> TASK STATEMENT
For this exercise, output exactly and only the lines running from the one with "Instruction: Click search" through the final line of the data below, without pictures.

> DATA UNDER STUDY
<<<<
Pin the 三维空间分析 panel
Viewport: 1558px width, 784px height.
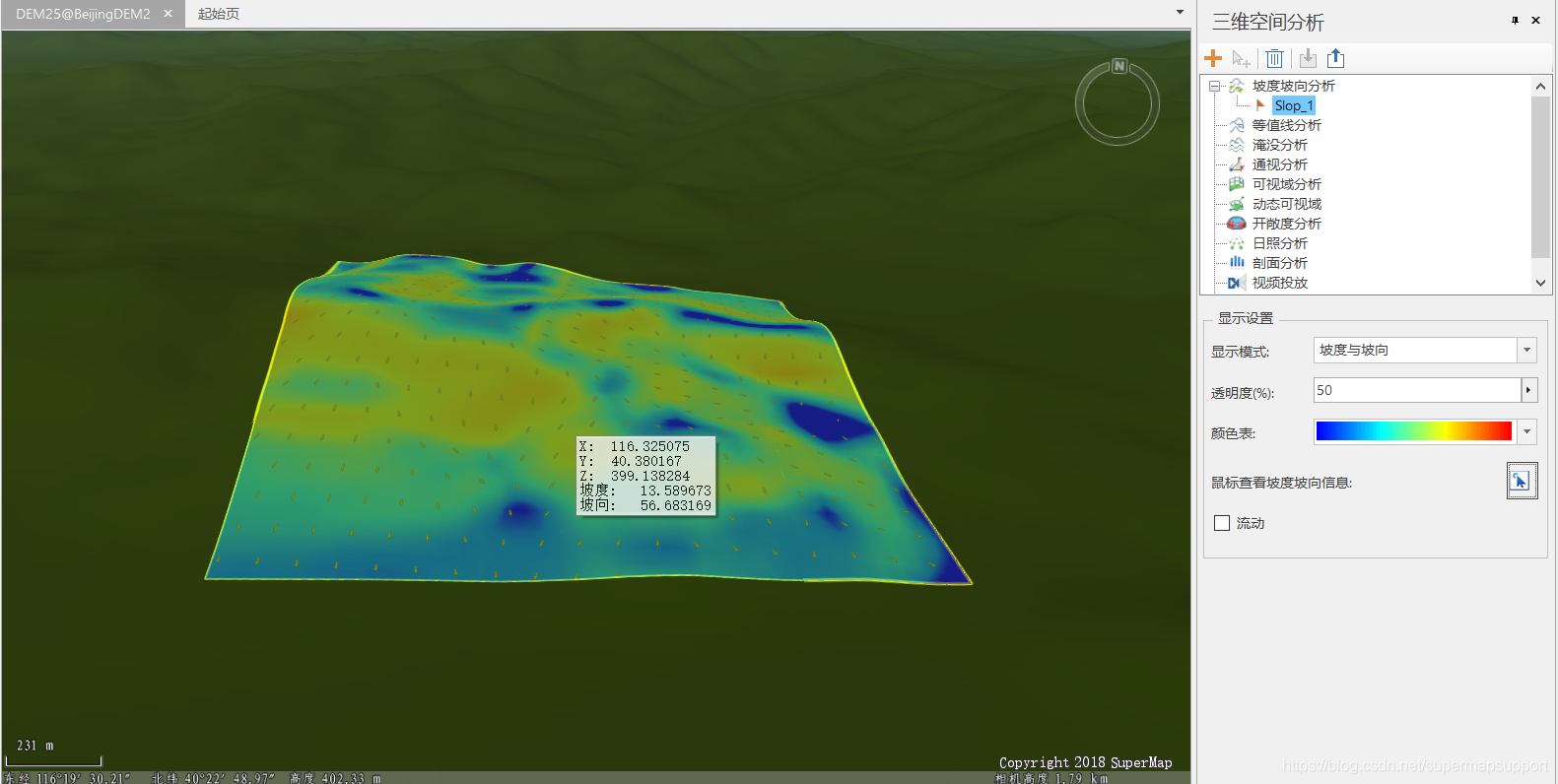(1515, 21)
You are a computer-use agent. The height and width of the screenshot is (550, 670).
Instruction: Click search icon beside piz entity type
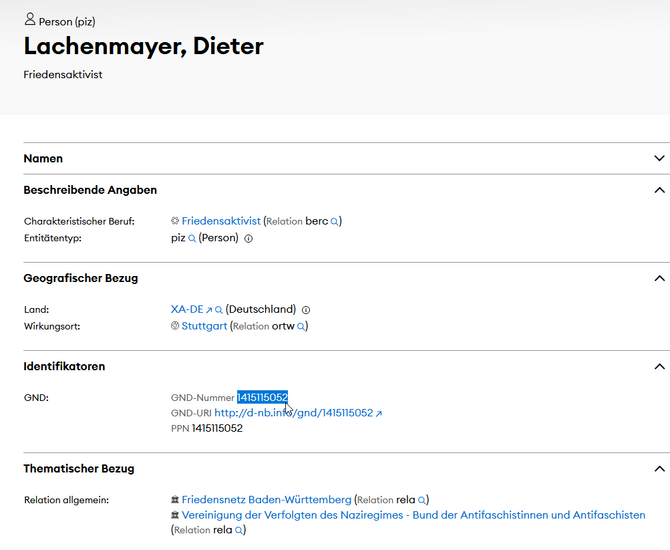(x=192, y=238)
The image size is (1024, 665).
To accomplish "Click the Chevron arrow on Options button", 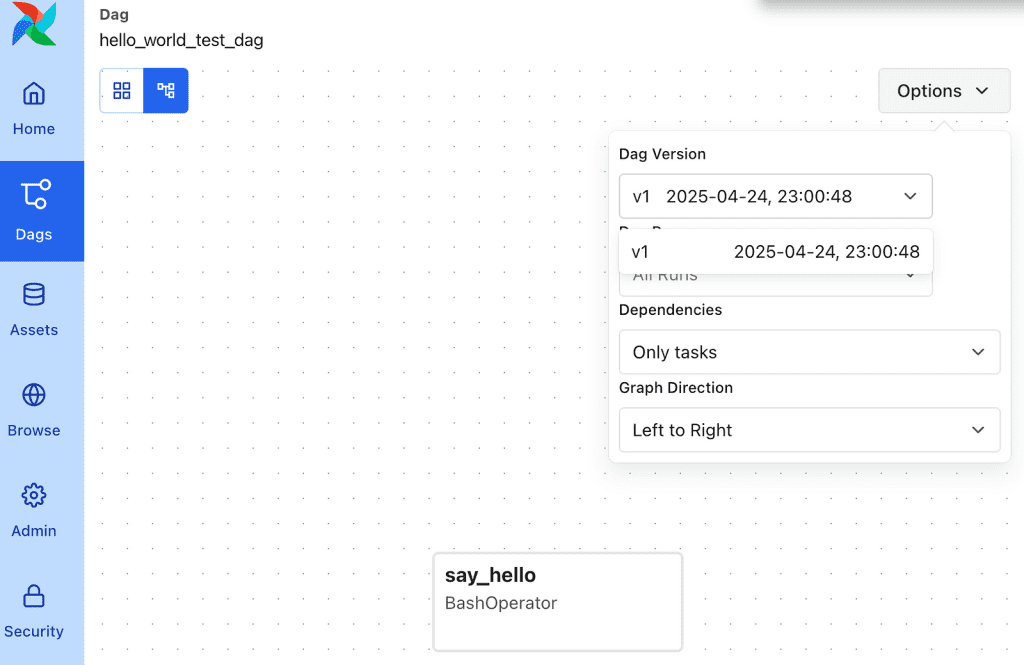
>>>>
> PROBLEM SOLUTION
Instruction: Click search icon beside piz entity type
(x=192, y=238)
The image size is (1024, 665).
To accomplish "Click the Chevron arrow on Options button", 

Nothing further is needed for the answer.